Cape Breton Island
"He conducido por los Alpes y por la costa Amalfitana. El Cabot Trail merece estar en esa conversación, y apenas lo intenta."
Una isla de escala de las Highlands en el extremo norte de Nueva Escocia, donde la música de violín gaélica, las raíces acadianas y la historia mi'kmaq se superponen en una de las grandes rutas costeras del continente.
Conduje el Cabot Trail en sentido antihorario, dirección que los locales de Chéticamp insistían era la correcta — el lado del océano quedaba en tu lado del coche, no en el del guardarraíl — y hacia la segunda hora entendí por qué la gente menciona esta ruta sin que nadie se lo pida cuando se habla de las grandes carreteras del mundo. Doscientos noventa y ocho kilómetros rodeando las Cape Breton Highlands, subiendo por bosque boreal hasta miradores de meseta, bajando de nuevo a calas de pescadores pintadas con una paleta de colores que en las fotos parece de ficción y que en persona resulta, de algún modo, comedida. Paré tantas veces en los miradores que un trayecto que Google calculaba en cinco horas me llevó casi todo el día, y no me arrepiento de ni una sola parada.

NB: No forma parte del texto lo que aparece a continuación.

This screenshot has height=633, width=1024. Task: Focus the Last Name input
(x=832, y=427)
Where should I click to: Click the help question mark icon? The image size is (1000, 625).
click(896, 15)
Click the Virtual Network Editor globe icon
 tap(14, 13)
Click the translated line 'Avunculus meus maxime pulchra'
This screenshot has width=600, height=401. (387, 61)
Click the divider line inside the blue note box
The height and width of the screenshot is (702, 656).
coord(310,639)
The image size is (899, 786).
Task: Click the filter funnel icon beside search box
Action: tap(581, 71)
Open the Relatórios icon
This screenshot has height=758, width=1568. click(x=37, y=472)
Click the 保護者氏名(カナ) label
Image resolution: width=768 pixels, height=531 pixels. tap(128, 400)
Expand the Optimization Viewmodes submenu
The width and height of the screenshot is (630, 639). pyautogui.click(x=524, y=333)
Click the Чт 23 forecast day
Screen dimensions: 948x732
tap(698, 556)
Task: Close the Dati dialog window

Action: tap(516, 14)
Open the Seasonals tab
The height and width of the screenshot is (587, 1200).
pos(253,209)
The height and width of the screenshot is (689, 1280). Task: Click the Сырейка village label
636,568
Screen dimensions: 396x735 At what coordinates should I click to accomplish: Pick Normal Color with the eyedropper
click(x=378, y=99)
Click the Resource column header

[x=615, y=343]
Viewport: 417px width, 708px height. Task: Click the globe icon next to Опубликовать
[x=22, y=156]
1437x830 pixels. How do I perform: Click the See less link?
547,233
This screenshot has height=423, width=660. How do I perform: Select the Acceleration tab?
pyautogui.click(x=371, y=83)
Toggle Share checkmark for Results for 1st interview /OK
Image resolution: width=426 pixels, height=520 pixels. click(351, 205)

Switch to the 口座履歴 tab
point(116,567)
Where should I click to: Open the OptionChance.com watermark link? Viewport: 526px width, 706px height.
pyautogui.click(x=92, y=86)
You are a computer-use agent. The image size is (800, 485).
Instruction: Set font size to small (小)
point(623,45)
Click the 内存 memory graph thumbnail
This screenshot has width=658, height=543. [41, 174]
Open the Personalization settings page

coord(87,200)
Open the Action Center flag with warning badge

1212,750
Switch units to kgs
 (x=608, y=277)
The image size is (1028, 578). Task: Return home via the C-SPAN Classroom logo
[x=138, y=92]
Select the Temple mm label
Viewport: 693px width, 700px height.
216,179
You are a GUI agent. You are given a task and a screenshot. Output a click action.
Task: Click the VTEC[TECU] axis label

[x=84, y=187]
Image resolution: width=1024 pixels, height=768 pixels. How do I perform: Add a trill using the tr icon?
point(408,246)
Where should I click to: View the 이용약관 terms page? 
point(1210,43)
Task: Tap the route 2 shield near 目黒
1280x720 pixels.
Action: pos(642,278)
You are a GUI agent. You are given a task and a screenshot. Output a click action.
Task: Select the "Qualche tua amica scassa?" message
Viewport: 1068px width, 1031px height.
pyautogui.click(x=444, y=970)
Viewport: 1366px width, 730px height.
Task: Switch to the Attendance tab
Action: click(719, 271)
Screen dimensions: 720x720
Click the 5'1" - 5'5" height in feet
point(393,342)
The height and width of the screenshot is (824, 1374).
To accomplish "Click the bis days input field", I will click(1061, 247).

Lo que más me sorprendió, más incluso que el paisaje, fue cuántas culturas distintas se superponen en la isla sin que ninguna domine sobre las demás. Los mi’kmaq estuvieron aquí primero, y sus topónimos — Chéticamp en sí deriva de una raíz mi’kmaq o acadiana temprana, según a quién se le pregunte — todavía marcan el mapa de la isla. Comunidades francesas acadianas se asentaron en la costa oeste después de que la Expulsión dispersara a sus antepasados desde tierra firme, y Chéticamp hoy sigue funcionando en francés como lengua viva del día a día, no como una exhibición patrimonial; pedí la cena en francés y la camarera cambió de idioma sin pestañear. Y los highlanders escoceses, desalojados de sus propias tierras en los siglos XVIII y XIX, se reasentaron en el interior y la costa este de Cape Breton con tal intensidad que el gaélico sobrevivió aquí décadas después de haberse apagado en la propia Escocia.

Una kitchen party en Judique
Esa capa gaélica no es una pieza de museo — es un martes por la noche en el Celtic Music Interpretive Centre de Judique, donde me topé con una sesión en directo y encontré una sala de unas cuarenta personas, algunas mayores, algunas niños, todas dando palmas mientras un violinista y un pianista se abrían paso por reels que se tocan en esta isla desde el siglo XIX. Una mujer sentada a mi lado me explicó que aquello era una “kitchen party”, la tradición informal de Cape Breton de reunirse en torno a la música tal como otras culturas se reúnen en torno a una comida, y que su abuela le había enseñado los pasos exactos del baile que los adolescentes de delante estaban haciendo en ese momento. He estado en fest-noz en Bretaña, que reivindica una tradición folclórica igualmente ininterrumpida, y la kitchen party de Judique aguantó bien la comparación, sin ningún tipo de artificiosidad.

La fortaleza de Louisbourg
En el lado este de la isla, la Fortress of Louisbourg es una reconstrucción tan minuciosa que me desorientó los primeros diez minutos — intérpretes disfrazados que se mantienen en su papel de soldados y comerciantes de la colonia francesa de 1740, cañones, una panadería en funcionamiento que produce pan de época, todo reconstruido sobre las ruinas reales de lo que fue una gran ciudad-fortaleza francesa antes de que los británicos la destruyeran dos veces. Es la mayor reconstrucción histórica de Norteamérica, y cruzar sus puertas se sintió menos como visitar un museo y más como un viaje en el tiempo muy elaborado y muy convincente, hasta el punto de que el intérprete se negó a reconocer que existiera la cámara de mi teléfono.
Cuándo ir: a finales de septiembre y principios de octubre para ver los colores otoñales del Cabot Trail, cuando los arces se encienden frente al océano y las multitudes veraniegas se reducen considerablemente. Los meses de verano traen el mejor tiempo para hacer el Skyline Trail y la agenda más completa de eventos de música celta en toda la isla.